- AUFGABENSTELLUNG A
Beantworten Sie zum Textauszug über Alexander Osangs Reportagenband diese Fragen:
(i) In welchem Verlag ist der Band erschienen?
(ii) Reportagen aus welchem Zeitraum enthält der Band?
(iii) Wem gilt die Hommage, deren Überschrift dem Band den Titel gibt?
- AUFGABENSTELLUNG B
Führen Sie den Textauszug über Alexander Osangs Reportagenband im Anschluss an seinen letzten Satz fort.

Es ist etwas über ein Jahr her, dass mich Alexander Osangs Lebemann Uwe aus seinem letzten Roman so beeindruckt hat, dass es auf diesen Seiten hier »Fast hell« wurde. Inzwischen ist im Ch. Links Verlag (Marke der Aufbau Verlage GmbH & Co. KG) ein Band mit Spiegelreportagen der letzten zehn Jahre erschienen, der den Titel »Das letzte Einhorn« trägt.

Kokettiert die Überschrift, die der Hommage an Michael Ballack vornweg gestellt ist, als Buchtitel ein wenig mit den »letzten Einhörnern« des Ostens? Was sind das für Menschen, die auf ihre Art die letzten sind? Sind sie tatsächlich die beneidenswerten Ausnahmen, die nicht in die Kategorie passen, in die man den Osten gern einordnen möchte?

- Dateneinträge
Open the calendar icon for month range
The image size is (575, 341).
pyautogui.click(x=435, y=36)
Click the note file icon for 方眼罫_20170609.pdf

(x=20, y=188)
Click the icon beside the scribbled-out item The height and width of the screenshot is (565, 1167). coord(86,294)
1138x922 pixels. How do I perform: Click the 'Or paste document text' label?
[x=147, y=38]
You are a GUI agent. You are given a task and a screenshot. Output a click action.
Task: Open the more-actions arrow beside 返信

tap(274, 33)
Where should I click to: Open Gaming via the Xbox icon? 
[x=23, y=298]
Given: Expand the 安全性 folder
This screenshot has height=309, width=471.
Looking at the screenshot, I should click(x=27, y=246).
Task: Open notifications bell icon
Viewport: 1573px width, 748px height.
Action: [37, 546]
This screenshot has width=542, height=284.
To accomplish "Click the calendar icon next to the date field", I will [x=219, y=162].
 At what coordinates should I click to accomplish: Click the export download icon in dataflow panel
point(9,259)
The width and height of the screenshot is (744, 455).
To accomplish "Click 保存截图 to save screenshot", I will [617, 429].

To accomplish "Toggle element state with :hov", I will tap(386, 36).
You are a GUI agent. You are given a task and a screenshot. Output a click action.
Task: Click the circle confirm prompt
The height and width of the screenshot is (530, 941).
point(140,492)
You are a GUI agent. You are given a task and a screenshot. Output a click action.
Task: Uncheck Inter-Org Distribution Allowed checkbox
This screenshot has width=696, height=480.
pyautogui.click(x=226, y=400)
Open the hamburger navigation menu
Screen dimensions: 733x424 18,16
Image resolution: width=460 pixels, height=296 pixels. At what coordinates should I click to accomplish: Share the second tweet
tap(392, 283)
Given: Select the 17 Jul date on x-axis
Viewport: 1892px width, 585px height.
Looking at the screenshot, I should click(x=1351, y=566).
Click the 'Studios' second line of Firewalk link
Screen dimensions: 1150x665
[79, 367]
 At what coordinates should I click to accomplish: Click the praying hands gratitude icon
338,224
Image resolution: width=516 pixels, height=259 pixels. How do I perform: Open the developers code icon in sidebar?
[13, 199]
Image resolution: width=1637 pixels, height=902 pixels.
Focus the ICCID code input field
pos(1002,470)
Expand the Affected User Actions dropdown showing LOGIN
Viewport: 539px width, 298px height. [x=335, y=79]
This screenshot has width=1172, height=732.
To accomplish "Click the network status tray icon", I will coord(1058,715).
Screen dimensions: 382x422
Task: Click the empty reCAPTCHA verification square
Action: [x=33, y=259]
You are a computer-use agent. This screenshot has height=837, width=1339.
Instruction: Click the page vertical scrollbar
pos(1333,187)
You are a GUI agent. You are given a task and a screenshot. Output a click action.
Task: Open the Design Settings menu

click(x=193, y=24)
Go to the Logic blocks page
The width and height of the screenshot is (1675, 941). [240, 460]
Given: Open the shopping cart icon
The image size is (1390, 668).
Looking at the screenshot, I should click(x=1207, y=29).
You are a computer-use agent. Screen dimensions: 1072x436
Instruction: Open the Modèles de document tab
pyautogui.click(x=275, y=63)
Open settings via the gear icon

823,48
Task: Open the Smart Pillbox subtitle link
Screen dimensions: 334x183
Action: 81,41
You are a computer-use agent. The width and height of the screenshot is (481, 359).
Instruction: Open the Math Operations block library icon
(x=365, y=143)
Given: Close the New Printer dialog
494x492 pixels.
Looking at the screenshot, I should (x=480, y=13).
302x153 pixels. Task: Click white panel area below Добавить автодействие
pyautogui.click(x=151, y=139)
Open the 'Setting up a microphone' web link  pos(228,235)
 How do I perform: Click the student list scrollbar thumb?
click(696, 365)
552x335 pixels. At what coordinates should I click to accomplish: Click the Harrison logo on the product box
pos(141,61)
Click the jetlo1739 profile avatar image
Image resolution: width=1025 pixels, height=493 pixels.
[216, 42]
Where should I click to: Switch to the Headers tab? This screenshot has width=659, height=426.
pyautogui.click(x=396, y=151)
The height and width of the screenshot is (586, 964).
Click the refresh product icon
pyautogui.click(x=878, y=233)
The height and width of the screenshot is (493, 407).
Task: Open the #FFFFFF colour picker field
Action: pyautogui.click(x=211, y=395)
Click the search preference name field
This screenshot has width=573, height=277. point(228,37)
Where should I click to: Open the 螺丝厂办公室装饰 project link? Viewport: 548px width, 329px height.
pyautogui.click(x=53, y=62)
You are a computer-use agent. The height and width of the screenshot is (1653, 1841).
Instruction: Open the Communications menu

- ANTWORTBEREICH A
(i) Im Ch. Links Verlag (Marke der Aufbau Verlage GmbH & Co. KG).
(ii) Spiegelreportagen der letzten zehn Jahre.
(iii) Michael Ballack.

- ANTWORTBEREICH B
Alexander Osang begann seine journalistische Laufbahn in den letzten Tagen der DDR. Das damalige SED-Blatt »Berliner Zeitung« geriet wie die meisten ostdeutschen Zeitungen zum Versuchslabor westdeutscher Verleger. Neue Chefredakteure aus dem Westen rollten ihre Konzepte vom Zeitungsmachen aus und eröffneten das Wetteifern um den Zeitungsmarkt. So findet sich die Geschichte der »Berliner Zeitung« auch in diesem Buch, denn sie ist untrennbar mit der Geschichte des Autors verbunden. Im Mittelpunkt steht diesmal der IT-Unternehmer Holger Friedrich, der die Gazette kaufte, als DuMont sich ihr entledigen wollte.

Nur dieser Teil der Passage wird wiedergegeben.